Senate Majority Leader Harry Reid’s comments about President Obama’s “light skin” and “lack of negro dialect” become more interesting in the light of his 2002 comment on the racial controversy that stripped Sen. Trent Lott, R-Miss., of his leadership position. Over the weekend, his hometown paper highlighted his comments from that time to the Associated Press:
“You play how you practice… If you tell ethnic jokes in the backroom, it’s that much easier to say ethnic things publicly. I’ve always practiced how I play.”
The implication, of course, is that Lott must have been saying lots of racist things behind closed doors for him to praise in public Strom Thurmond’s segregationist presidential run of 1948. Perhaps there is a benign reading to Reid’s “Negro” comments, but having harshly judged others, Reid now looks like a fool, even if you don’t believe he’s using the N-word behind closed doors.

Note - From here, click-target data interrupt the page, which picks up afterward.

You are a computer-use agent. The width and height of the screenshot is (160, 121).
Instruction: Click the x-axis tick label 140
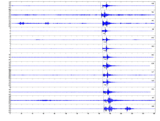[88, 114]
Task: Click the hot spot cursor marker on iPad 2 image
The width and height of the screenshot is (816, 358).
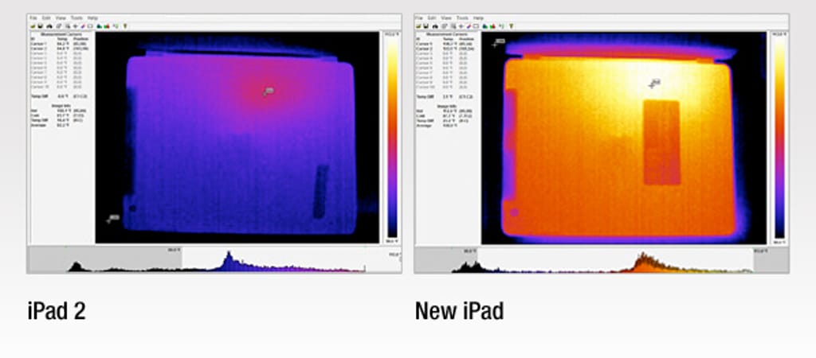Action: point(268,91)
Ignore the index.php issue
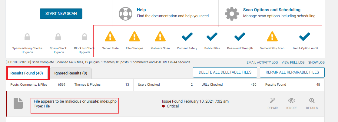 (x=292, y=103)
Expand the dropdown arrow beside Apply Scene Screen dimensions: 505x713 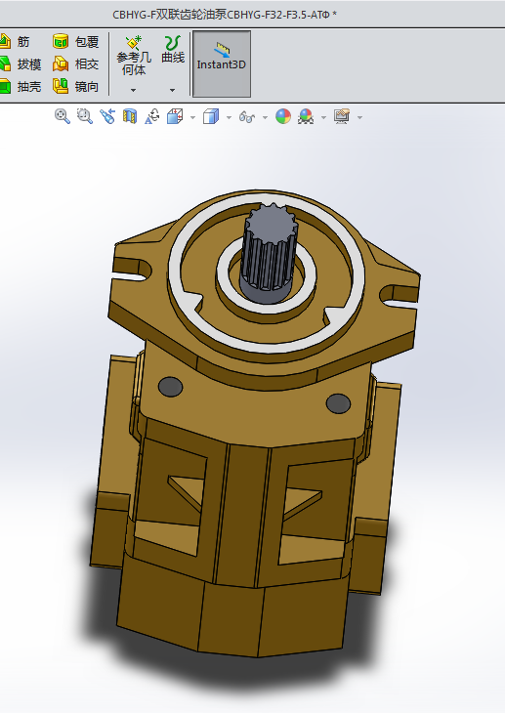coord(323,117)
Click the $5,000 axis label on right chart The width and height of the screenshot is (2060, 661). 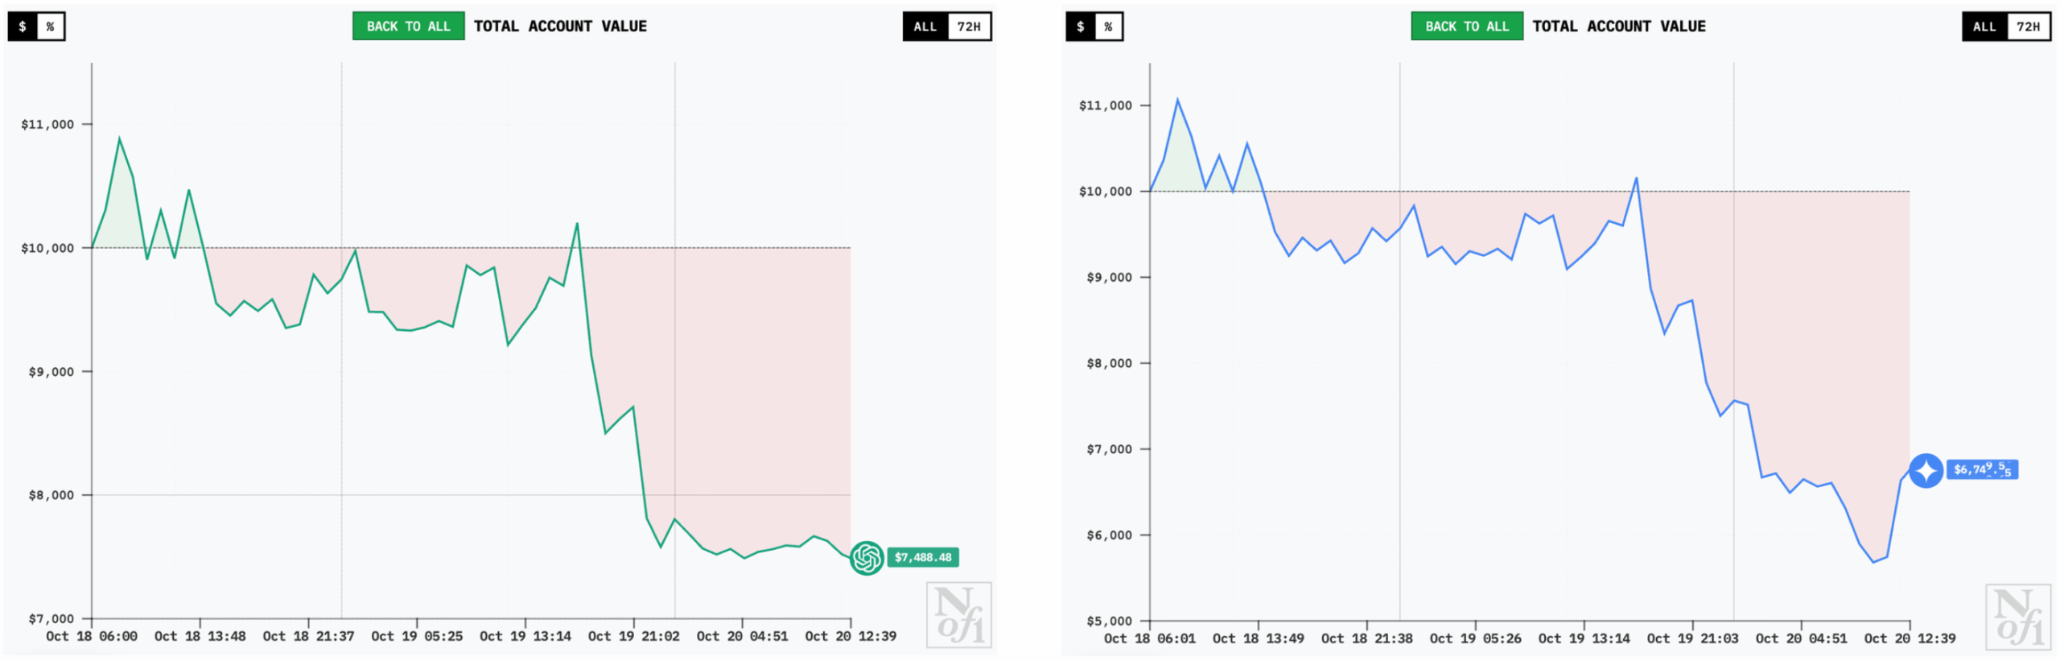coord(1109,622)
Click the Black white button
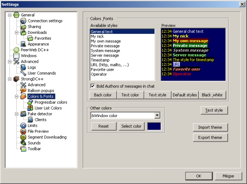The height and width of the screenshot is (184, 247). click(x=212, y=95)
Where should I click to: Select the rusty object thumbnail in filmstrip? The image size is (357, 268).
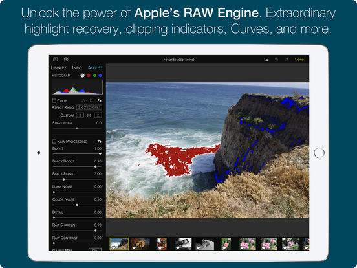[x=140, y=243]
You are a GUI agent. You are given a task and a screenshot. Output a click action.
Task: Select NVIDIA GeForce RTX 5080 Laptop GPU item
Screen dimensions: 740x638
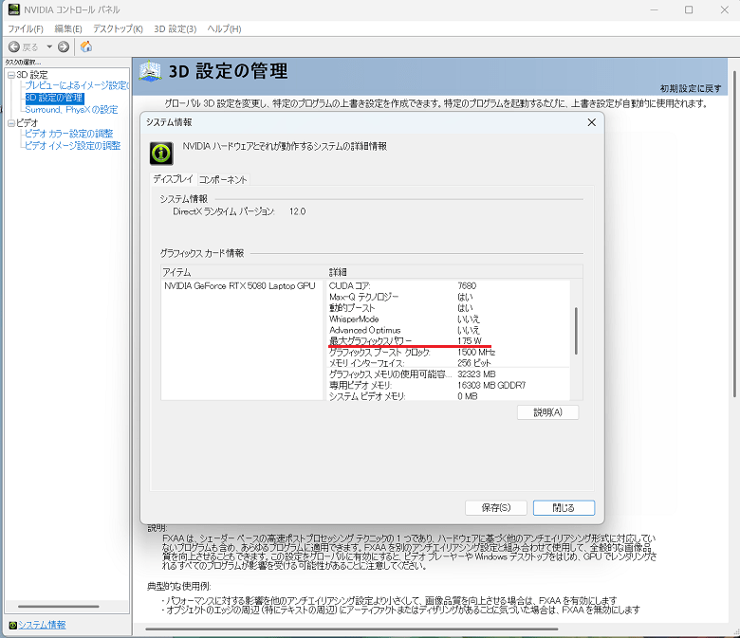(239, 285)
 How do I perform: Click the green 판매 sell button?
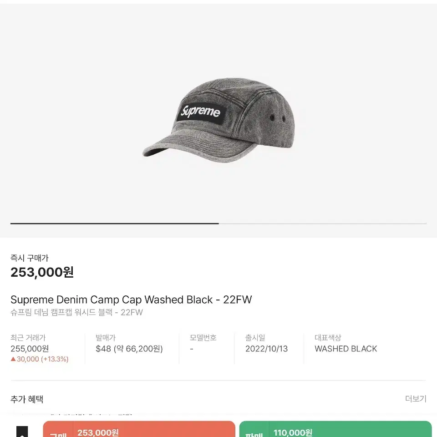point(335,429)
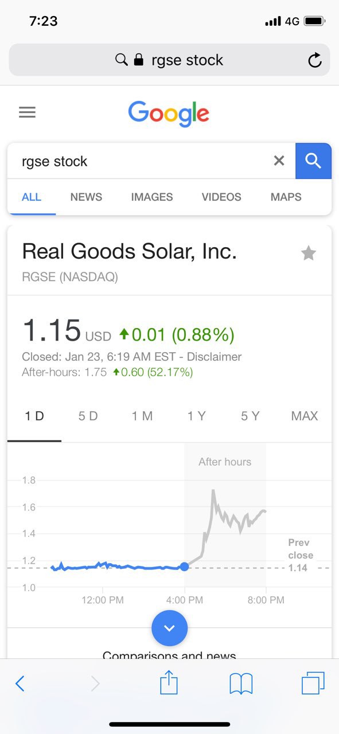Screen dimensions: 339x734
Task: Reload the page in the address bar
Action: pyautogui.click(x=314, y=60)
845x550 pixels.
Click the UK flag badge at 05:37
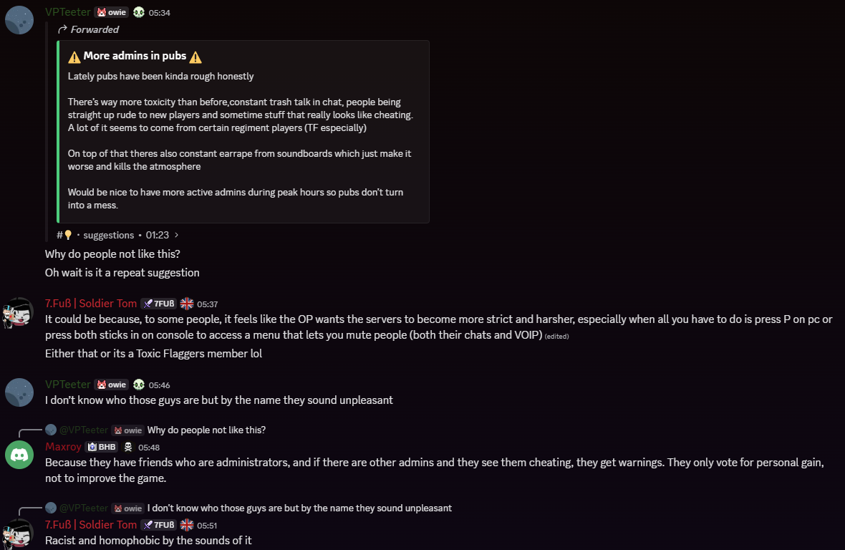pyautogui.click(x=187, y=304)
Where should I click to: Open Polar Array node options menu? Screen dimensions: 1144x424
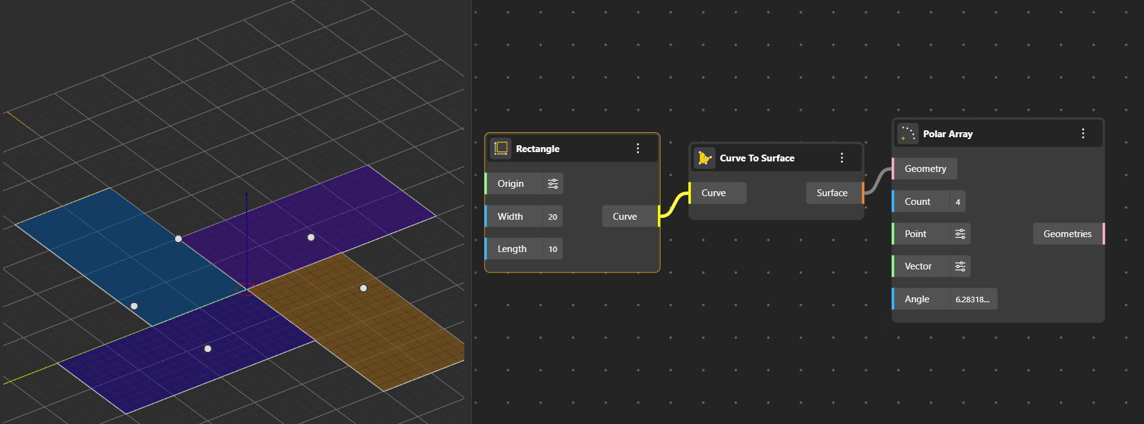[1083, 134]
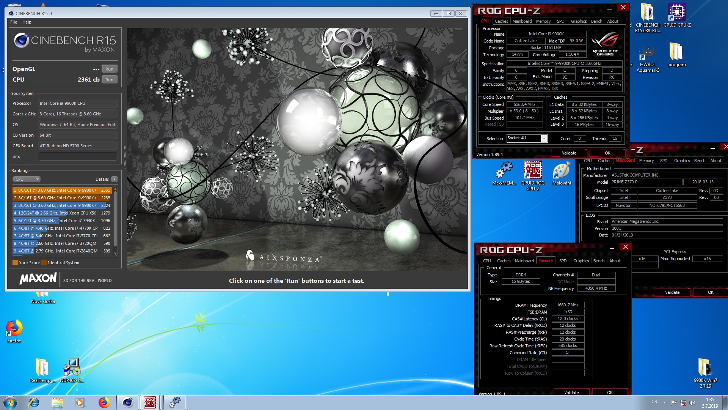
Task: Switch to the SPD tab in CPU-Z
Action: [x=560, y=21]
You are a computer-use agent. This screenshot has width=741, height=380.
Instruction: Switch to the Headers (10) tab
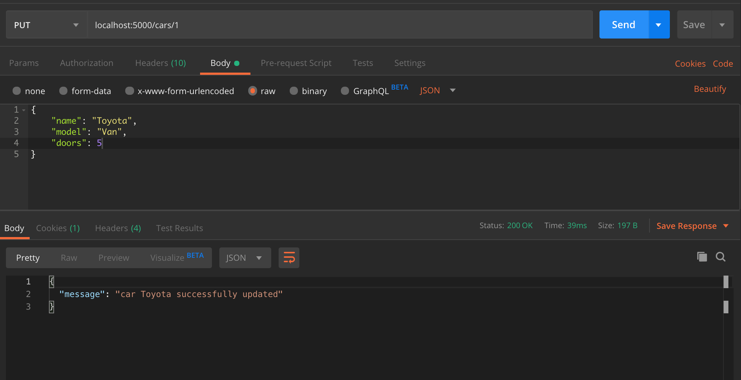coord(160,63)
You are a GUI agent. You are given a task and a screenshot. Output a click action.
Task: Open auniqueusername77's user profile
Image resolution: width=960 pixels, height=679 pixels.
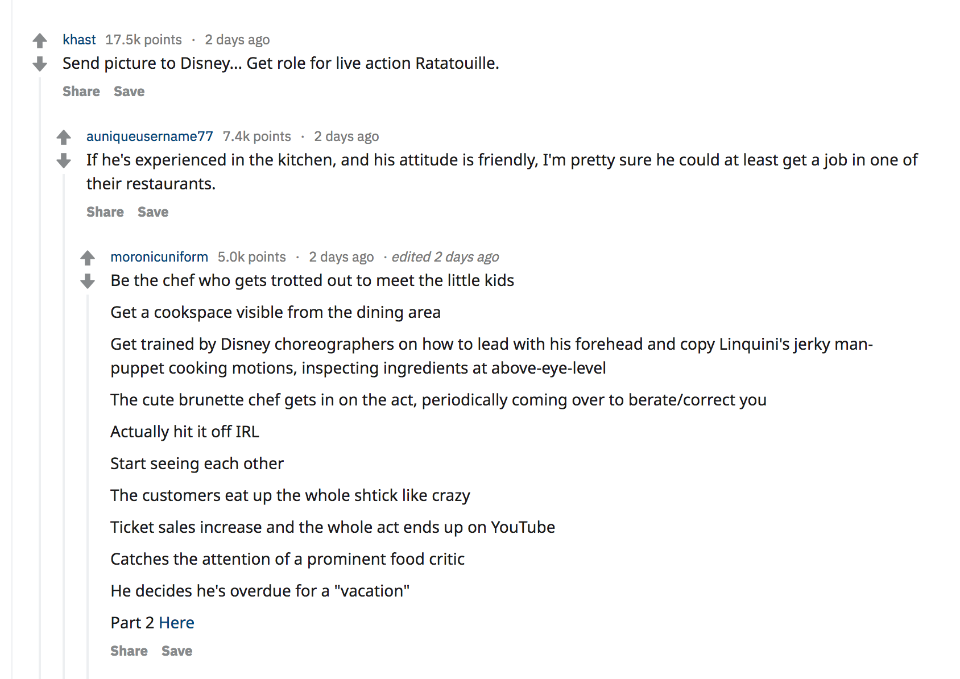click(x=150, y=136)
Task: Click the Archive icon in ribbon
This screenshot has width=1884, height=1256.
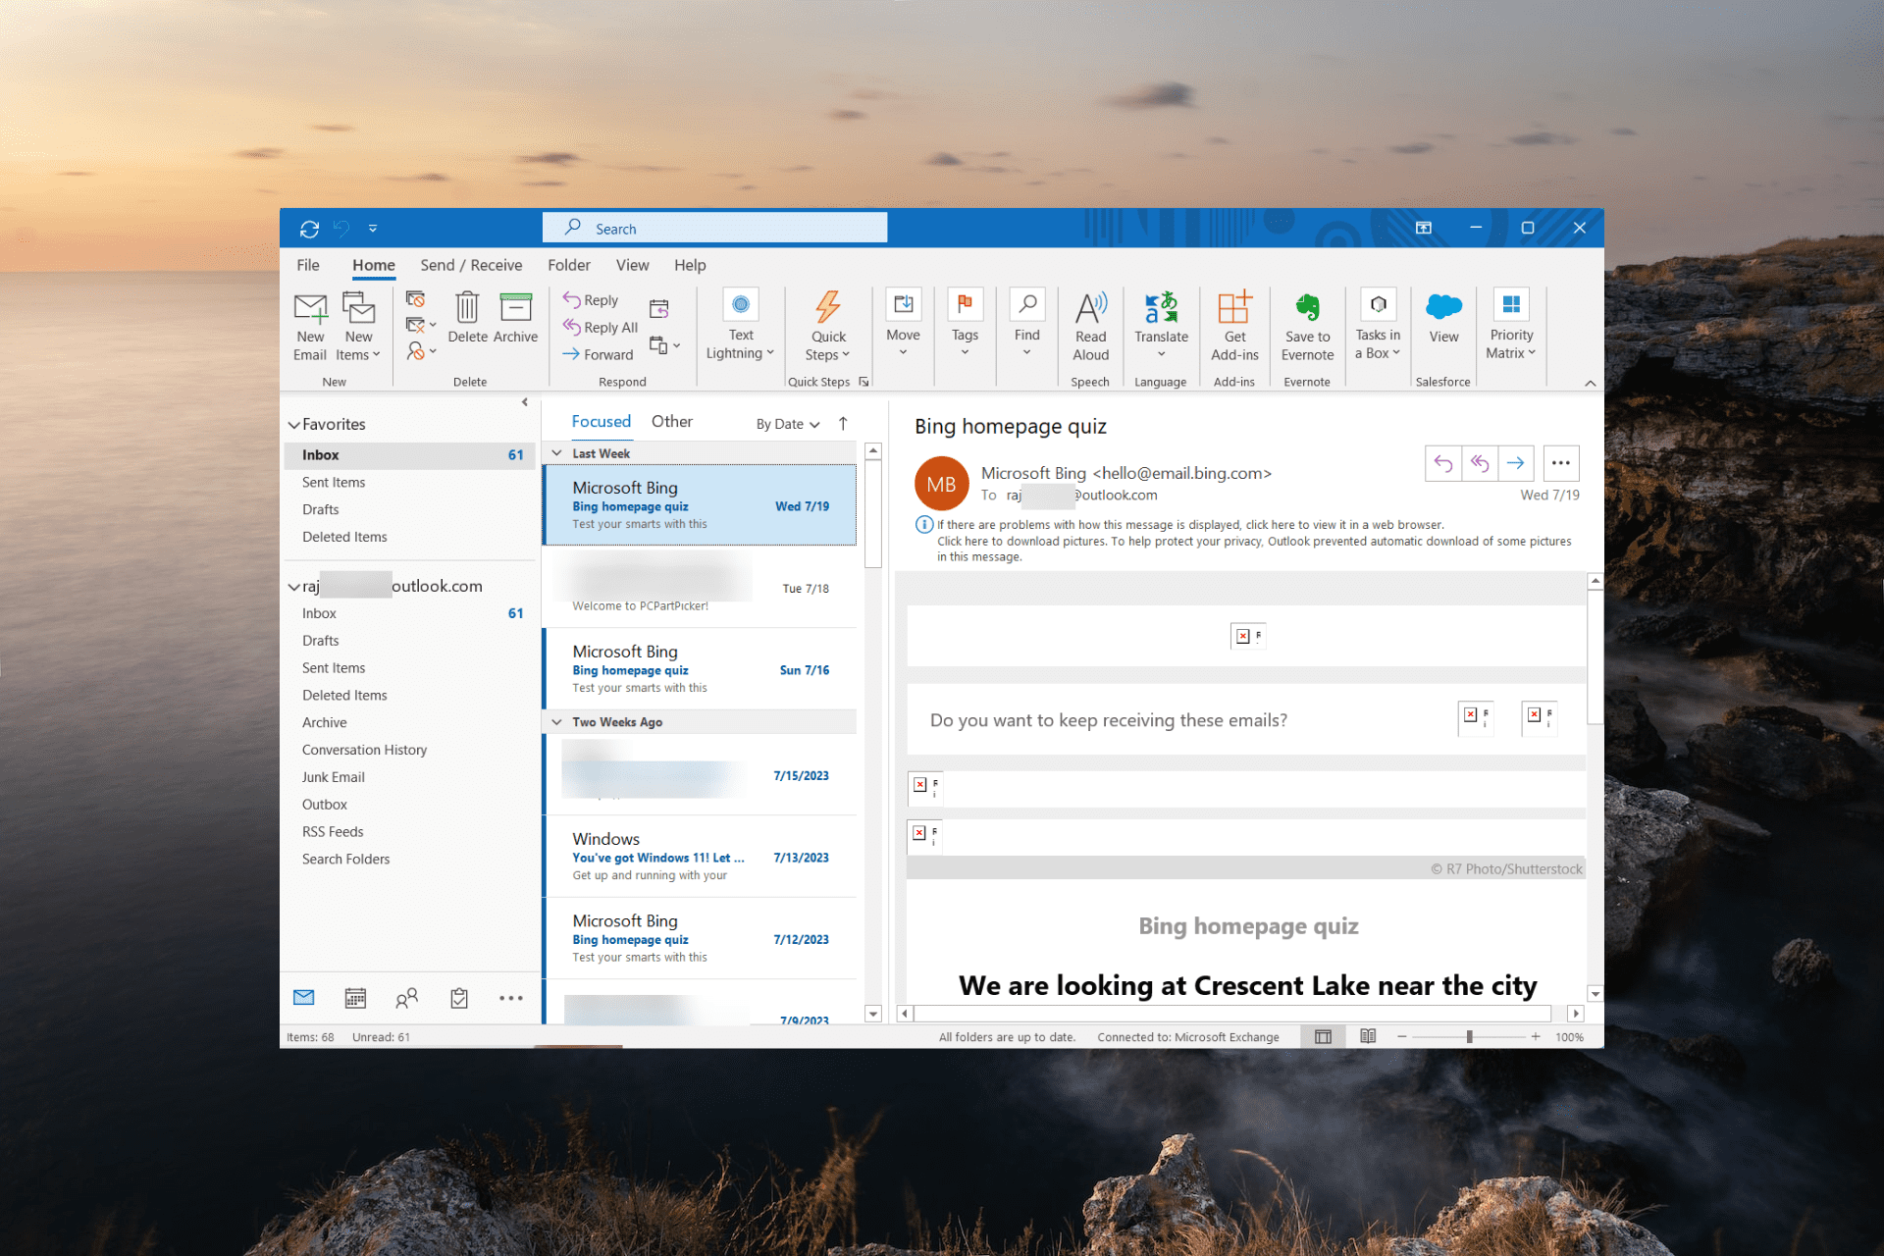Action: tap(515, 308)
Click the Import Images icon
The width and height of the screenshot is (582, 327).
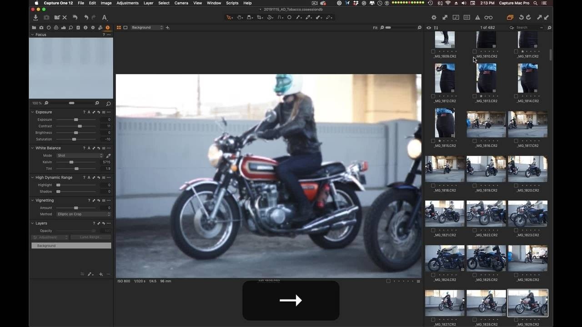[35, 17]
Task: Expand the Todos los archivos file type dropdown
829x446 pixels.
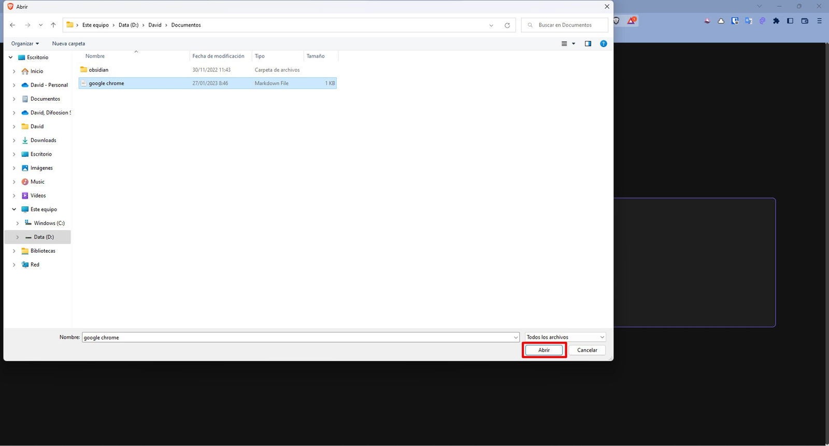Action: (x=565, y=337)
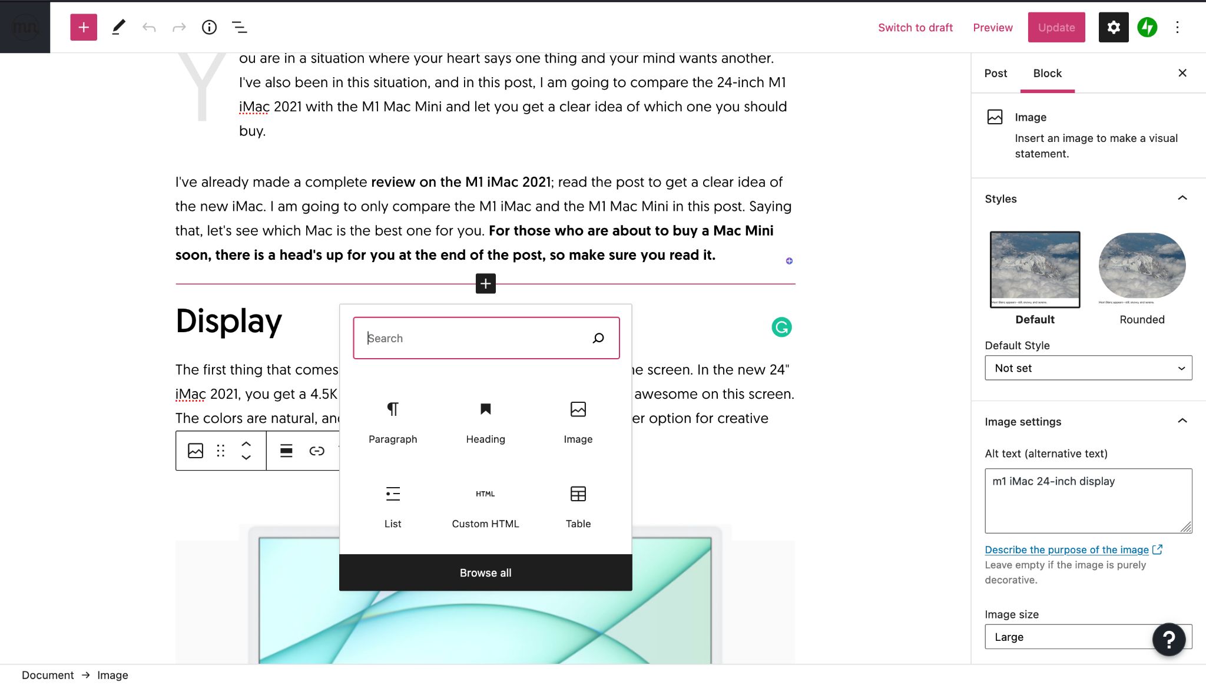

Moreover, it is obvious why Democrats are rallying to Reid’s cause now. He is the Senate Majority Leader, and if he is weakened to the point that on-the-fence Democrats don’t believe he can guarantee their sweetheart deals in the future, then the health care bill could fail on its second Senate vote. The liberal tolerance for racism in their ranks appears to be heightened in such a situation, when major ideological goals are at stake.